Pentas ritual kontemporer itu ditandai dengan pengusungan lukisan kanvas relatif besar tentang suasana Candi Borobudur di tengah Jalan Balaputra Dewa, di depan Pendopo Pondok Tingal, sekitar 500 meter timur Candi Borobudur.
Puluhan seniman baik rupa, tari, musik, sastra, dan teater yang tergabung dalam Komunitas Seniman Borobudur Indonesia (KSBI) pimpinan Umar Khusaeni itu juga mengusung properti ogoh-ogoh dari ijuk, sejumlah patung manusia dari fiber, menaburkan bunga mawar, membakar dupa, dan membacakan puisi saat pentas ritual tersebut.

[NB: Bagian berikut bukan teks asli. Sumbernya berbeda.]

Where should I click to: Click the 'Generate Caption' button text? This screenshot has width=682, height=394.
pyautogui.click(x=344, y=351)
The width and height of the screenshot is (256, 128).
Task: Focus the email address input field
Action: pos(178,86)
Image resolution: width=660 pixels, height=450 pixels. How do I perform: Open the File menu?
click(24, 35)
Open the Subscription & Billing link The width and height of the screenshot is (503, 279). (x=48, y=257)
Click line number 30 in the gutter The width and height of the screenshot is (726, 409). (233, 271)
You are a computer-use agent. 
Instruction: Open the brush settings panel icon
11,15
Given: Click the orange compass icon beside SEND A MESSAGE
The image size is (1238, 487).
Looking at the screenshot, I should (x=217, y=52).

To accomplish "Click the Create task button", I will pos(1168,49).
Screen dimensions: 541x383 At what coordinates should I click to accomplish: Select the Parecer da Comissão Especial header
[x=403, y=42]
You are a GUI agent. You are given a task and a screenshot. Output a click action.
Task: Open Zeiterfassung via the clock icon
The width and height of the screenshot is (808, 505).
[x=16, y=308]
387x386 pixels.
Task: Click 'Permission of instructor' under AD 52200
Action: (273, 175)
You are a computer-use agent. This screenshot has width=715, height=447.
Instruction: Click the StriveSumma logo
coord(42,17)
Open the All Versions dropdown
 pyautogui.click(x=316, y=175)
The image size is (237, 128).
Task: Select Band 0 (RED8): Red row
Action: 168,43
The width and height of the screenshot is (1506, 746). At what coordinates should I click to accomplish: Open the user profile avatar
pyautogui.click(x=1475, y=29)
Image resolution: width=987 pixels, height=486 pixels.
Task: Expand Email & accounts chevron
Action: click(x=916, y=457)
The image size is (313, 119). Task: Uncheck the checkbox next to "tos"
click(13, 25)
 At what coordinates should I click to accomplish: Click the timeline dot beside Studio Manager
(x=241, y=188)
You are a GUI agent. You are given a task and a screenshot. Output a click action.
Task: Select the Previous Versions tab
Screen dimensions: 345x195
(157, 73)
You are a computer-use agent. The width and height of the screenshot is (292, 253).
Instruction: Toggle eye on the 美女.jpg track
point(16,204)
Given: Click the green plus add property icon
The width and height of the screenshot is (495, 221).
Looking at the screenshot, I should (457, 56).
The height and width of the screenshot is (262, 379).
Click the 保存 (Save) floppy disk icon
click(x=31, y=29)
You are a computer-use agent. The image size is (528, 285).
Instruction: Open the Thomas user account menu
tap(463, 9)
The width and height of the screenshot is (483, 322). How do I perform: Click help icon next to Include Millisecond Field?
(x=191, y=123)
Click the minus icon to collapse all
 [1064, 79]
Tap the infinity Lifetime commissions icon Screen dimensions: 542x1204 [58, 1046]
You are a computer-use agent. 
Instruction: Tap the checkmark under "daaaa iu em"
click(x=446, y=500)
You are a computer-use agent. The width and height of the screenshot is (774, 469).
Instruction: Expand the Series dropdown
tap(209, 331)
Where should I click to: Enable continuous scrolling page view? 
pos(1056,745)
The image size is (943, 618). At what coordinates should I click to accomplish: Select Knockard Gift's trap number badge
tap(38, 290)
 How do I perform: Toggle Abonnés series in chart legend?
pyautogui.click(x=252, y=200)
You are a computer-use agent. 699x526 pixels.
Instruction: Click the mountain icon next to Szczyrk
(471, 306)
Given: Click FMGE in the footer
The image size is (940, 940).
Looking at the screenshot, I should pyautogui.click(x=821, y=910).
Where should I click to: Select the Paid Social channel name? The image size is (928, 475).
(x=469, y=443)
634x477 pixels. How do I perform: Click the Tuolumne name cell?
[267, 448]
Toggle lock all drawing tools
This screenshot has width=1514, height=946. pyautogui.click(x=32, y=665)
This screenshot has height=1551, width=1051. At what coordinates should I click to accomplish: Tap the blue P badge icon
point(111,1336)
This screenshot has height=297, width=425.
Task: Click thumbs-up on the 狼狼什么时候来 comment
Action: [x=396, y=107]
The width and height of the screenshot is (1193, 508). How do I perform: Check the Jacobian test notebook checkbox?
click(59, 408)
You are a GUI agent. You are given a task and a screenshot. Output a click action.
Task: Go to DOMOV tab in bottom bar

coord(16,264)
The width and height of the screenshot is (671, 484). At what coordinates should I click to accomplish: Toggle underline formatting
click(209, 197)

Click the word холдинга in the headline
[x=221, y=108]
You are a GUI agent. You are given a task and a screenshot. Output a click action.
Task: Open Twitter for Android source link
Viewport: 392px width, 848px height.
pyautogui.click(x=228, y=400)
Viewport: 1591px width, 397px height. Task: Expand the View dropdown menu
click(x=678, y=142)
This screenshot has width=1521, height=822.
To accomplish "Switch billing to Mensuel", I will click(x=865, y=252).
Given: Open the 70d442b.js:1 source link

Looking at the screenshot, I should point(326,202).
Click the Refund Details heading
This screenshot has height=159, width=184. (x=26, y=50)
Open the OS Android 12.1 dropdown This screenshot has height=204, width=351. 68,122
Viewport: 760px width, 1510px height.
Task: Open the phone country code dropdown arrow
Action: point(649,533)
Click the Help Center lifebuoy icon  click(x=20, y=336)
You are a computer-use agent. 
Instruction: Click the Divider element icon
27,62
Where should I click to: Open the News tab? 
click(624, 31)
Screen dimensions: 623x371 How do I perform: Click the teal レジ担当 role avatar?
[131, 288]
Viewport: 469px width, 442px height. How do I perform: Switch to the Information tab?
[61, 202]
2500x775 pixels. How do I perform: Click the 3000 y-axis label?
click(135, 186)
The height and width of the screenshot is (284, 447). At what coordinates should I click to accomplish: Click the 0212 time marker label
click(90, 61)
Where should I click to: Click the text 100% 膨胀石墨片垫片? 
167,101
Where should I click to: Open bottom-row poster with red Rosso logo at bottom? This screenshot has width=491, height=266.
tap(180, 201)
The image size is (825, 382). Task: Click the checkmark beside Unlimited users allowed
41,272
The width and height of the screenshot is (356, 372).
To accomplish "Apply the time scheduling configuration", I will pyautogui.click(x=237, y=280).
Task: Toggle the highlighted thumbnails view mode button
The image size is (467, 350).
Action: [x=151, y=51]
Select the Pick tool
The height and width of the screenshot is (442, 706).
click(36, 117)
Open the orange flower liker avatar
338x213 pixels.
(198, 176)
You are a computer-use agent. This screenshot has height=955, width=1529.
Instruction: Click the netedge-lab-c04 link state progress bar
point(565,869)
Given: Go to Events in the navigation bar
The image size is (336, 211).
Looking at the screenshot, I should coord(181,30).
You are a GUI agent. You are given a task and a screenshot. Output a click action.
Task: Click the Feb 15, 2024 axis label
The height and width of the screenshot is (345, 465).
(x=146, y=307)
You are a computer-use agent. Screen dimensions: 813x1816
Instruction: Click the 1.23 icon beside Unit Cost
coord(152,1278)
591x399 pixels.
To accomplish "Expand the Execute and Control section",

Atraksi mereka menjadi tontotan wisatawan dari dalam mobil dan bus wisata masing-masing yang hendak menuju Candi Borobudur yang juga peninggalan peradaban dunia itu.
Mereka kemudian membakar ogoh-ogoh sambil berjalan menuju pendopo untuk menggelar berbagai pentas seni lainnya secara spontan. Grup Musik Jimbe Borobudur pimpinan Lukman mementaskan musik kontemporer dari sejumlah alat musik, tifa, berkolaborasi dengan monolog, seniman teater, Gepeng Nugroho.
Dua seniman asal Jepang yang tinggal di Borobudur dan Yogyakarta, masing-masing Yasumi dan Sayuri menyuguhkan lagu dan gerak tarian modern gaya Jepang, sedangkan "Suara Lare Borobudur Chamber Orchestra" yang terdiri Bangkit (12), Vania (14), dan Ilga (8) menyuguhkan instrumentalia dari alat musik biola dan piano dengan lagu-lagu islami dan klasik barat.
"Seniman yang selalu berkarya secara independen tentu tetap memiliki keinginan kuat untuk berkumpul, saling menggali inspirasi, mengeratkan tali persaudaraan," katanya.
Syawalan seniman Borobudur itu, katanya, juga penting untuk mendorong setiap seniman mawas diri dan melahirkan inspirasi untuk karya-karya seni pada masa mendatang yang mendukung kekuatan pariwisata Borobudur serta pelestarian nilai-nilai peradaban yang tersimpan dalam karya nenek moyang bangsa yakni Candi Borobudur.
Pelukis Dedi Paw, mengatakan, syawalan seniman Borobudur menjadi simbol perdamaian.
"Situasi dan kondisi negara dan dunia makin jauh dari perdamaian, kita berkumpul di ajang ini simbol upaya menyatukan benang cinta, menghalau permusuhan antarwarga, antarkelompok, antarelite politik, menumbuhkan kasih sayang, semoga ini diikuti komunitas lainnya," katanya.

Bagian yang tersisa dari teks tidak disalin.